Stored data =
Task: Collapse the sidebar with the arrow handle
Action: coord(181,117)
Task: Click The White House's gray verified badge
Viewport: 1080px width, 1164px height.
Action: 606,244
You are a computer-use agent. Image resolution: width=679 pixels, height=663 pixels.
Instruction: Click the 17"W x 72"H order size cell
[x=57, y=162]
--
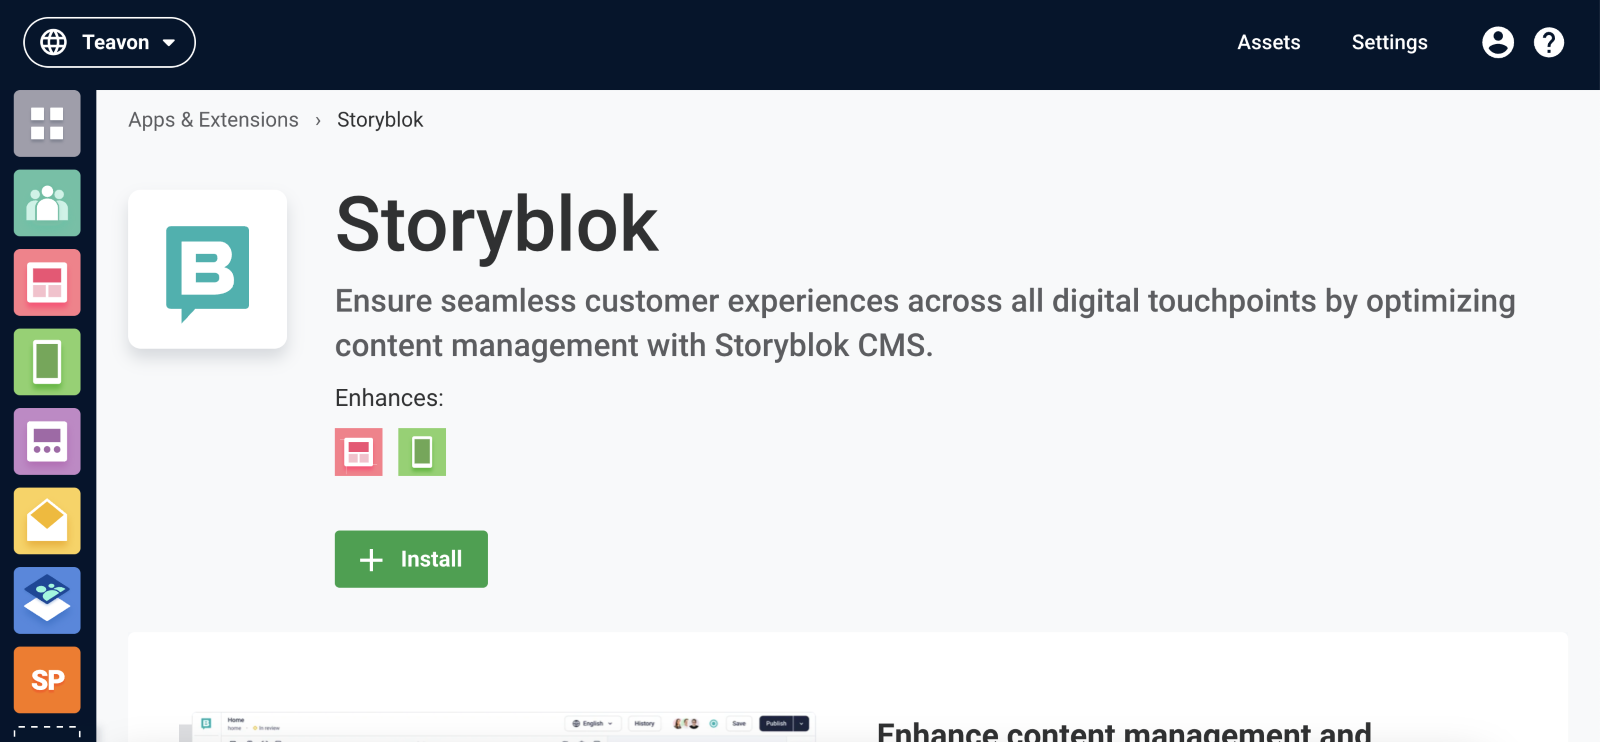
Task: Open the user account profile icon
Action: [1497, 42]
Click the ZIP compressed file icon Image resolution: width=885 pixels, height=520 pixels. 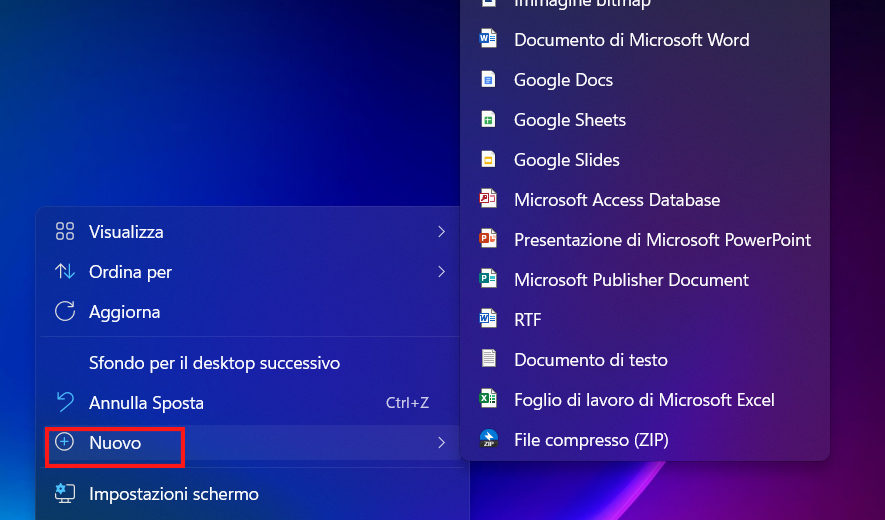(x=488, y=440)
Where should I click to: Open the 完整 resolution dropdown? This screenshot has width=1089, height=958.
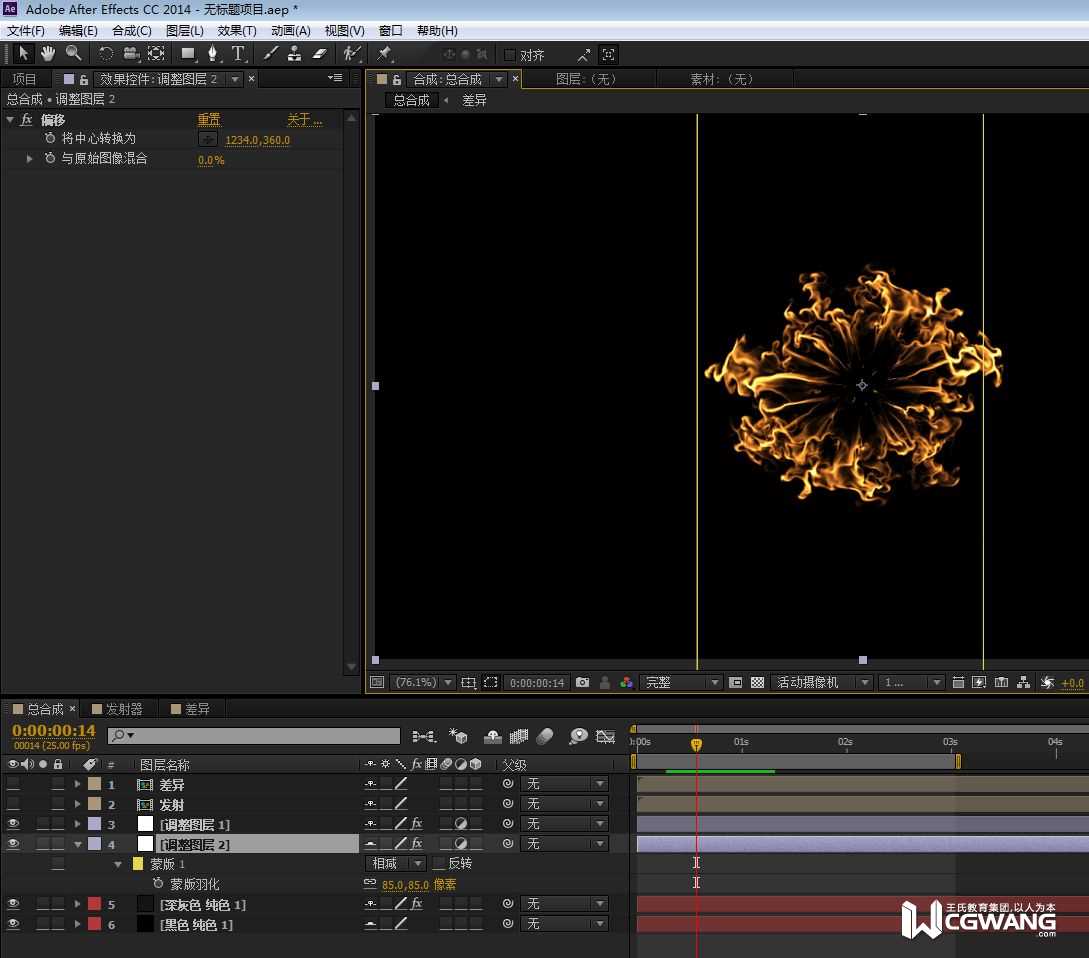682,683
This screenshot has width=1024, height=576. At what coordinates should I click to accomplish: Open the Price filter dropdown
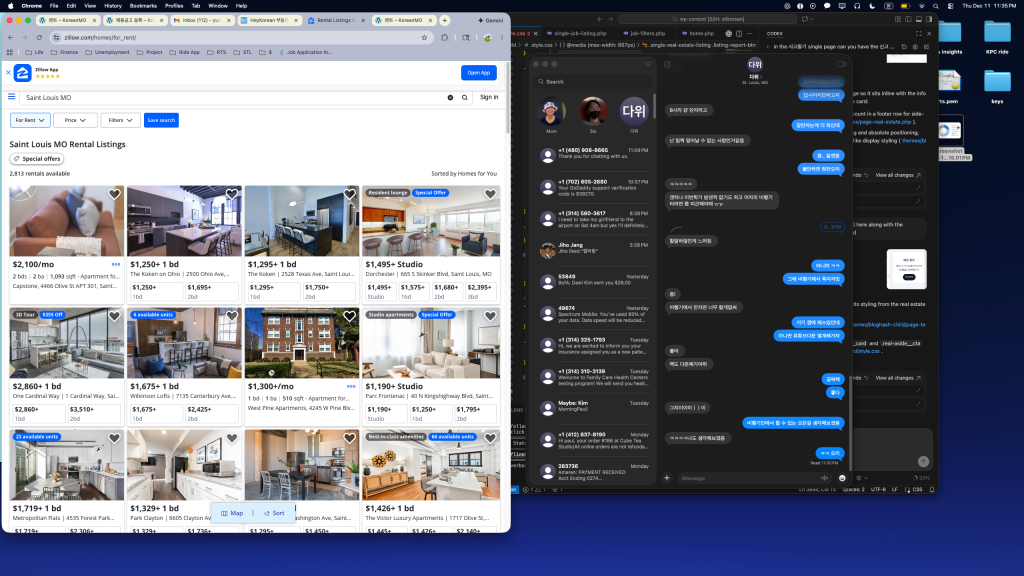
==
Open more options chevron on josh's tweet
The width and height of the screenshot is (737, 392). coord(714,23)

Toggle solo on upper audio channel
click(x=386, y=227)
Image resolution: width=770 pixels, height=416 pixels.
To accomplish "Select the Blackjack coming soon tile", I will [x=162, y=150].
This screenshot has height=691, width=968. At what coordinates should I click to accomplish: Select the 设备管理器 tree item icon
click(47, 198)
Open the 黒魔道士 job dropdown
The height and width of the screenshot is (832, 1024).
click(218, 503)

Directions for this task =
Look above for the line containing "Where should I", then copy exactly from it through the line containing "This screenshot has width=1024, height=576.", keeping both and leaving out pictures. Add nothing else.

Answer area =
Where should I click to: Open the 完整 resolution dropdown? This screenshot has width=1089, height=958.
682,683
This screenshot has width=1024, height=576. At what coordinates should I click to accomplish: Open the Price filter dropdown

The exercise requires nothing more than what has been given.